Incentives for 'No-regret' mitigation
The project aims to develop an innovative approach based on highlighting co-benefits of mitigation options, integrating alternate wetting and drying (AWD) into a farming strategy, as opposed to approaches focusing on emissions reductions only.
This project will provide an innovative methodology for assessing and strengthening co-benefits of mitigation to address the problem of slow uptake of AWD and other mitigation options. The advantages will emphasize not only the water saving feature but also better crop performance that as yet has no empirical basis but is reported to have a wealth of anecdotal evidence.
Project Activities
Field experiments will be implemented to enable data collection on additional incentives of water-saving technologies to proceed from mere anecdotal evidence to science-based facts. The co-benefits of AWD will be quantitatively evaluated (specifically on reduced lodging, less fungal disease, better soil condition for mechanization).
An inventory of AWD and other mitigation technology projects implemented in satellite sites will be done to obtain supplemental data confirming the co-benefits of mitigation.
The project will also assess agronomic advantages in crop performance through participatory field testing in Climate-Smart Villages (CSVs). Here, both women and men farmers will be given the same opportunity to be involved in field testing and evaluation of the technologies.
Comprehensive data analysis will be done on crop performance vis-a-vis mitigation potential.
Economic input/output ratios of different mitigation options will be analyzed.
Project Outcomes
The project will accelerate scaling up of mitigation by tackling different stakeholder levels, from farmers and extension services to national policy makers.
At the farmers’ level, the project will implement a participatory mitigation selection (PMS) as a known effective means to learn how farmers decide freely on low-emission crop management options that are locally suitable. This will also allow quantitative evaluation of the co-benefits of mitigation techniques (agronomic and economic).
The distinct links to IRRI’s project on Policy Information and Response Platform on Climate Change and Rice in the ASEAN and its member countries (PIRCCA) and the Rice Paddy Component will ensure well-established networks to be taken advantage of in order to reach out to policymakers. By strengthening extension services through trainings and workshops, local policymakers will be enabled to succeed in implementing mitigation strategies.
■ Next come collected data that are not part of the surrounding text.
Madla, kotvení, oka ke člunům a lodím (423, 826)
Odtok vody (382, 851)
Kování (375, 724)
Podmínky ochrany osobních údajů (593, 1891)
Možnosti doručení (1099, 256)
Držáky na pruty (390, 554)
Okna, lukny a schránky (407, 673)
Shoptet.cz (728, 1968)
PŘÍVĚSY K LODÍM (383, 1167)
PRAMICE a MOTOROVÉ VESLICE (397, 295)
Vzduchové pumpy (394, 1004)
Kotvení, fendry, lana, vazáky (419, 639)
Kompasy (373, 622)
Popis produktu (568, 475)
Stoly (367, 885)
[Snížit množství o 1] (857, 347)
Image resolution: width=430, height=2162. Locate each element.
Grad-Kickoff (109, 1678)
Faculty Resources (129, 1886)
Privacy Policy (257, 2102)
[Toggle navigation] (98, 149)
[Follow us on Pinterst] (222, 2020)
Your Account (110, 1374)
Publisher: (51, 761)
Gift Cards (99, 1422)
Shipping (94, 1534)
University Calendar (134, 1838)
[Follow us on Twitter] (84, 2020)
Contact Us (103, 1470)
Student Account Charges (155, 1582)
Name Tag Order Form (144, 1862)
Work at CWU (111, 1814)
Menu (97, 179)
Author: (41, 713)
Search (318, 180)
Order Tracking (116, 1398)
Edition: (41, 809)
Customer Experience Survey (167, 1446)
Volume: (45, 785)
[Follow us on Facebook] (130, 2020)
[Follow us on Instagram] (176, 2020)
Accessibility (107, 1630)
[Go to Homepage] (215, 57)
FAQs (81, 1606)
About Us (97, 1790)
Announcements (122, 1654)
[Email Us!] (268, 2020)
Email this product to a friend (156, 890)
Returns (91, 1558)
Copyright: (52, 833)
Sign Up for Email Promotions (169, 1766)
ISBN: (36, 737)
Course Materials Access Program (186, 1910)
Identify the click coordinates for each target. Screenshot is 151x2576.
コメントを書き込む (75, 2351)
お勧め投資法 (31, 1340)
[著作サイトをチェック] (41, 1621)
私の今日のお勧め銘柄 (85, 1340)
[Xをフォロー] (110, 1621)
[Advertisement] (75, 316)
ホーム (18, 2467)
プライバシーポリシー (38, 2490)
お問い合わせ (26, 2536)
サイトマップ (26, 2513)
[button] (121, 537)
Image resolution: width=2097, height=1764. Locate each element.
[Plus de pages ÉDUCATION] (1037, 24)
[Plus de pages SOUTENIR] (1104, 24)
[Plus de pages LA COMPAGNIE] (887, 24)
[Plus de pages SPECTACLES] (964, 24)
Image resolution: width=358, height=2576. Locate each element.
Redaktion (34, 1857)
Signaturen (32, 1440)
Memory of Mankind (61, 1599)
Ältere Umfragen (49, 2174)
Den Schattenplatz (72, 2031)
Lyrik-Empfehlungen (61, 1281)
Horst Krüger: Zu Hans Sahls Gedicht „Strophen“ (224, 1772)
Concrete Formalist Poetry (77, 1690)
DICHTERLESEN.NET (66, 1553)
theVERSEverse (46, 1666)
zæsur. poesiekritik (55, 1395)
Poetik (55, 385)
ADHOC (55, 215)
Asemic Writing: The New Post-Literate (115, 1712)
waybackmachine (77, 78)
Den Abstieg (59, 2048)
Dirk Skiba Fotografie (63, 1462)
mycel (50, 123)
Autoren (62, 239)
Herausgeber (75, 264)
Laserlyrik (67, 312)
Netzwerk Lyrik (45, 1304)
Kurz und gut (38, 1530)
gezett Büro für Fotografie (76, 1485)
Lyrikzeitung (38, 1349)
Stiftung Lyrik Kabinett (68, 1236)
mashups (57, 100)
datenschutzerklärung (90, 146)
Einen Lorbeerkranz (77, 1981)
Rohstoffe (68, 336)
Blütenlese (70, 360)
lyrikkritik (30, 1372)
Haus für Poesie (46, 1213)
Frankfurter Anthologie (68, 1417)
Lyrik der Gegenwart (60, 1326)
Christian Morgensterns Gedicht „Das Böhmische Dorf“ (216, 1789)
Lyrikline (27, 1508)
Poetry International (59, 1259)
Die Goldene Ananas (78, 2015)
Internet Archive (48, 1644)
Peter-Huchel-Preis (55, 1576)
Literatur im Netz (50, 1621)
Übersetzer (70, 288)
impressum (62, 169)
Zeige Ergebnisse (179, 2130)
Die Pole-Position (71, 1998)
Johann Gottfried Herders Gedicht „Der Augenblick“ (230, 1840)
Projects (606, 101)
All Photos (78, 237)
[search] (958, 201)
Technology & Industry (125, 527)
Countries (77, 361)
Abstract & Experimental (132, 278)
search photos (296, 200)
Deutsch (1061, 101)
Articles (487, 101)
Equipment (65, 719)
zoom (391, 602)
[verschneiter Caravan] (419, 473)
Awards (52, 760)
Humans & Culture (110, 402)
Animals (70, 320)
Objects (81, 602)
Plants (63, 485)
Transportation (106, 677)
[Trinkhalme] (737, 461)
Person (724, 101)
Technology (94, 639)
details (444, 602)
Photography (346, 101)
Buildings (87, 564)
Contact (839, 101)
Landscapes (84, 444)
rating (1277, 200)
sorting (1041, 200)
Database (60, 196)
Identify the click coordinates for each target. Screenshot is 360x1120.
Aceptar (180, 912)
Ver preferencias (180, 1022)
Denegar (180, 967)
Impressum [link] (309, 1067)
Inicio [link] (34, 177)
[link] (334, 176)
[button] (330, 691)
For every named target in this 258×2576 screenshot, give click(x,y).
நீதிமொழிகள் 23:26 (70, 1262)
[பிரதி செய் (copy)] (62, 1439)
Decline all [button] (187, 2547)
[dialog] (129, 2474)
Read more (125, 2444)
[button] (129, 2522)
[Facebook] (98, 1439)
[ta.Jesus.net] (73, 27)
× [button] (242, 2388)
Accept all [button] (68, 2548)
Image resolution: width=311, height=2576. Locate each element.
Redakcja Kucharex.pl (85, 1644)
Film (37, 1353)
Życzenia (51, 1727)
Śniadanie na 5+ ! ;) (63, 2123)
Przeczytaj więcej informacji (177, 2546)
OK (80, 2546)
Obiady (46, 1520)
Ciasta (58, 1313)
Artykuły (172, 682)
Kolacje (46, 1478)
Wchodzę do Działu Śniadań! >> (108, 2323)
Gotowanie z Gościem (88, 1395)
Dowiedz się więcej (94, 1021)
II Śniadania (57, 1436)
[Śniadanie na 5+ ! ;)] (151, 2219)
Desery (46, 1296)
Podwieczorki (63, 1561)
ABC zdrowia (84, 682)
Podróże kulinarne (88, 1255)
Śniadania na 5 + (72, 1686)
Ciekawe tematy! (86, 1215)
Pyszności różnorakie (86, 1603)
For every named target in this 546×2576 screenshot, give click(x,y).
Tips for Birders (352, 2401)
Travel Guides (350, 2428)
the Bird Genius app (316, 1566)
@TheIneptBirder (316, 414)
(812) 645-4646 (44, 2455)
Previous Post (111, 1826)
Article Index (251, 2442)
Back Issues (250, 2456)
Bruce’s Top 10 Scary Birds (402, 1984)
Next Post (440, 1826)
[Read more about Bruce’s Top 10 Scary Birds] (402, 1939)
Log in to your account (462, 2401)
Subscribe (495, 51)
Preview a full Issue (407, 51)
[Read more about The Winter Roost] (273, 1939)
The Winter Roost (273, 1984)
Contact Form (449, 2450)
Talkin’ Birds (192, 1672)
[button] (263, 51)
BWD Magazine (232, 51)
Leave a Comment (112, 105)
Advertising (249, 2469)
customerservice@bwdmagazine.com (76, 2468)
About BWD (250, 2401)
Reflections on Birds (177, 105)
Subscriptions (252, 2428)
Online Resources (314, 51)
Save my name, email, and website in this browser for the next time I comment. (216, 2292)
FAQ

The agriculture sector, may integrate its mitigation objectives into its modernization campaigns and rehabilitation programs, e.g. for irrigation infrastructure.
This project will also undertake an analysis of national climate change actions plans and the development of a “rice component” that will be integrated into the national adaptation and mitigation action (NAMA). It will also analyze the bio-physical suitability of different mitigation options for Lao and Cambodia and the synergy creation between mitigation technologies and modernization.
Partners
In this project, IRRI works closely with national government agencies, academe, non government organizations and other research institutions.